Assante Capital Management, Ltd.

September 2004

About a year ago, perhaps the best money management firm that most people have never heard of came to Canada. In that short span, they have already gathered over $150 million in retail client assets. Total Canadian assets (including institutional money) stands at over a billion dollars. Not bad for a company that only offers its products through a select number of financial advisors. In fact, at the time of writing, there were only about 40 advisors in all of Canada who were approved to offer DFA funds for sale. That’s right—advisors have to demonstrate that they understand DFA’s products before the company will allow them to sell it. How's that for being discerning about your "distribution channel"?
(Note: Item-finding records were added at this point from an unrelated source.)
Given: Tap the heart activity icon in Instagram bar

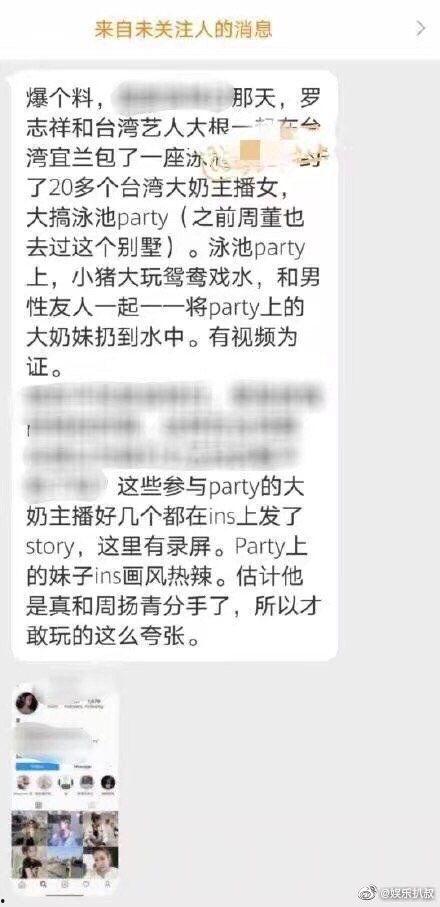Looking at the screenshot, I should click(86, 884).
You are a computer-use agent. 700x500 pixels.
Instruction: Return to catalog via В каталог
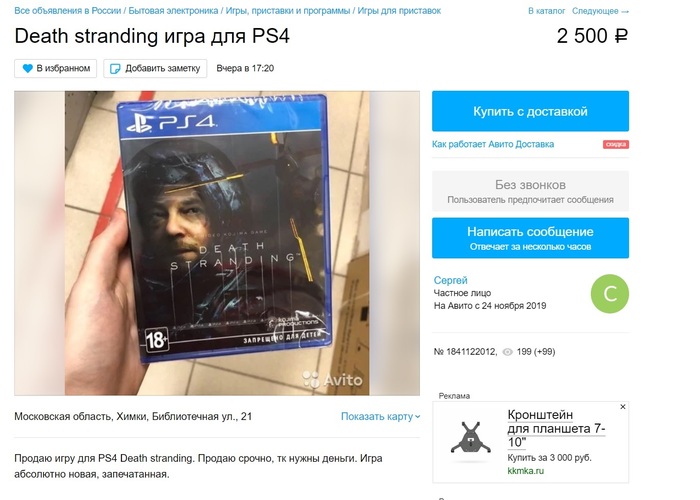tap(546, 11)
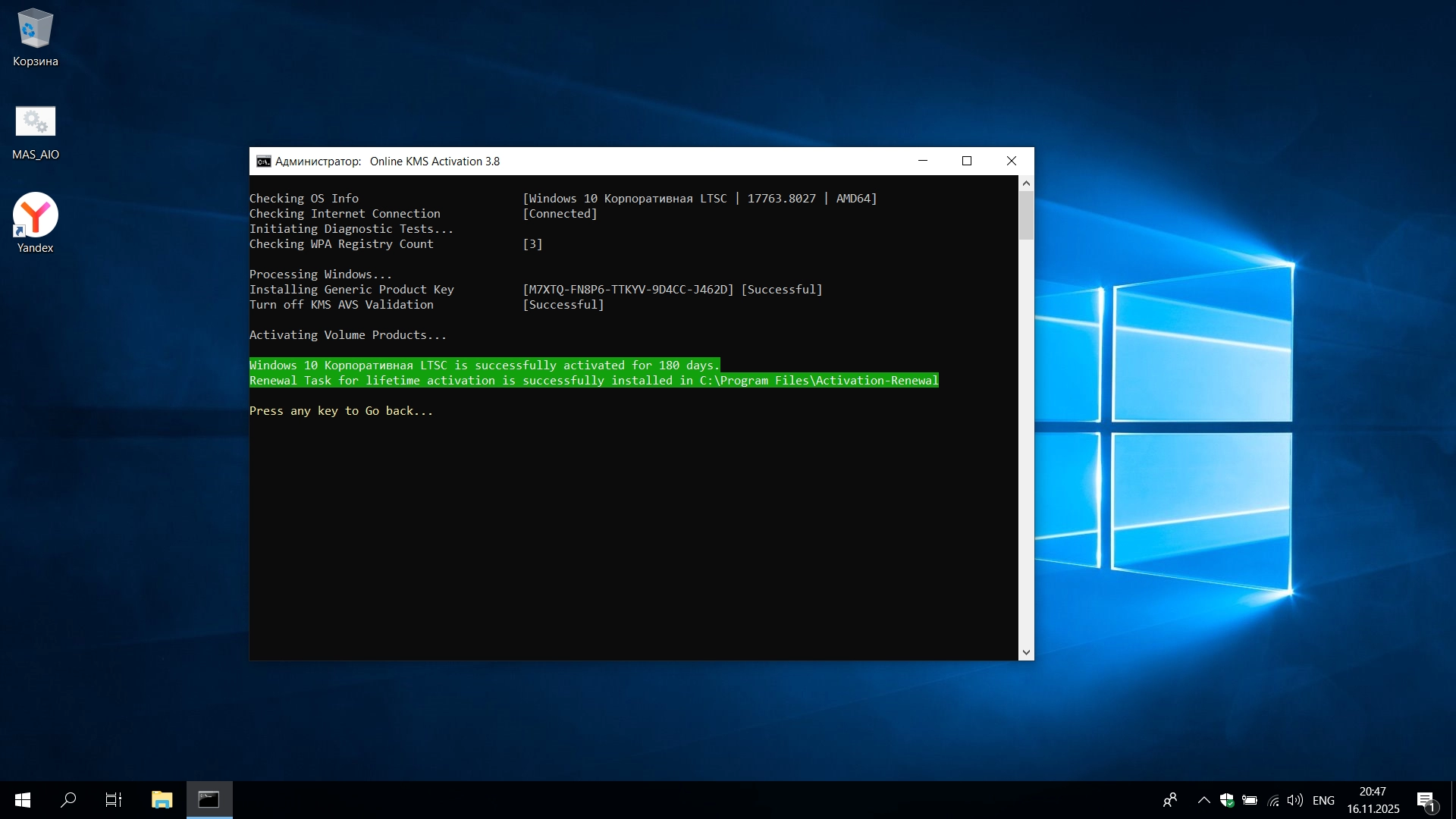Click the battery status tray icon

pos(1250,800)
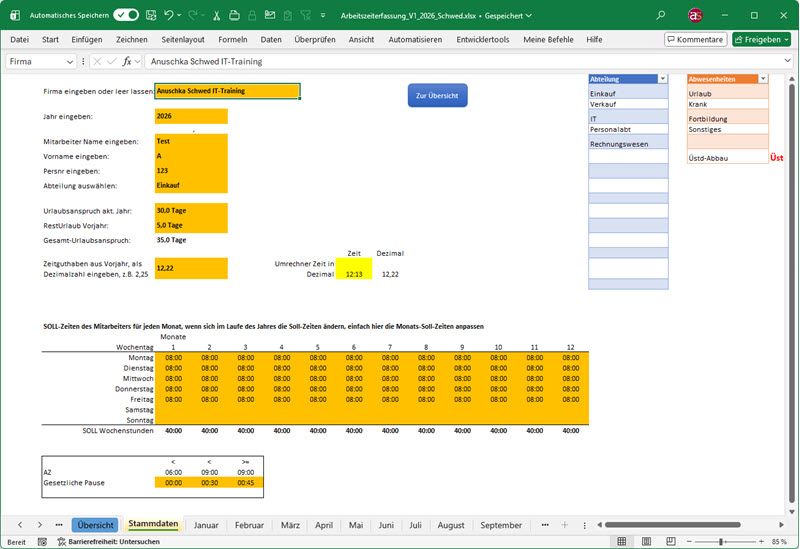Image resolution: width=800 pixels, height=549 pixels.
Task: Toggle Automatisches Speichern switch
Action: pos(126,16)
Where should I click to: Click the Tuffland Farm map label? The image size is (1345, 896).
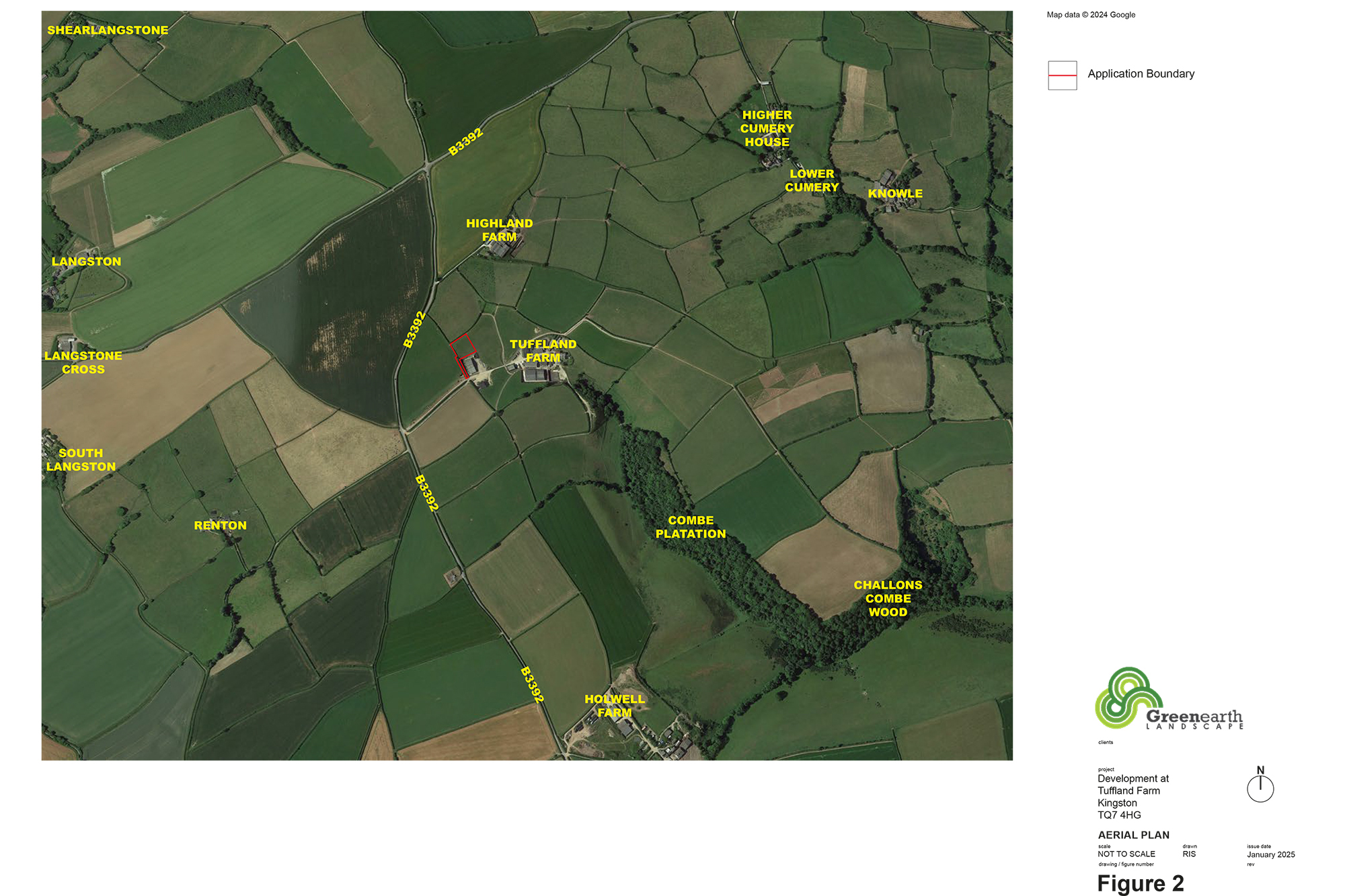point(543,351)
In short order, DFA gained a reputation as the "smartest guys in the business". The full name of the company is Dimensional Fund Advisors, and it was co-founded over 20 years ago by David Booth and Rex Sinquefield. Booth and Sinquefield are imposing academics themselves, but other people at the firm are perhaps even more impressive. Industry giant Roger Ibbotson is currently on the Board of Directors and over the years, DFA's Board of Advisors has also included the likes of Merton Miller, Robert Merton and Myron Scholes—all Nobel Prize winners in the field of economics. Two other leading candidates to win a Nobel some day, Eugene Fama and Ken French, are on staff as the primary drivers in developing the company’s products. To say these guys are "smart" is rather like suggesting Einstein was "brighter than most". It’s a huge understatement.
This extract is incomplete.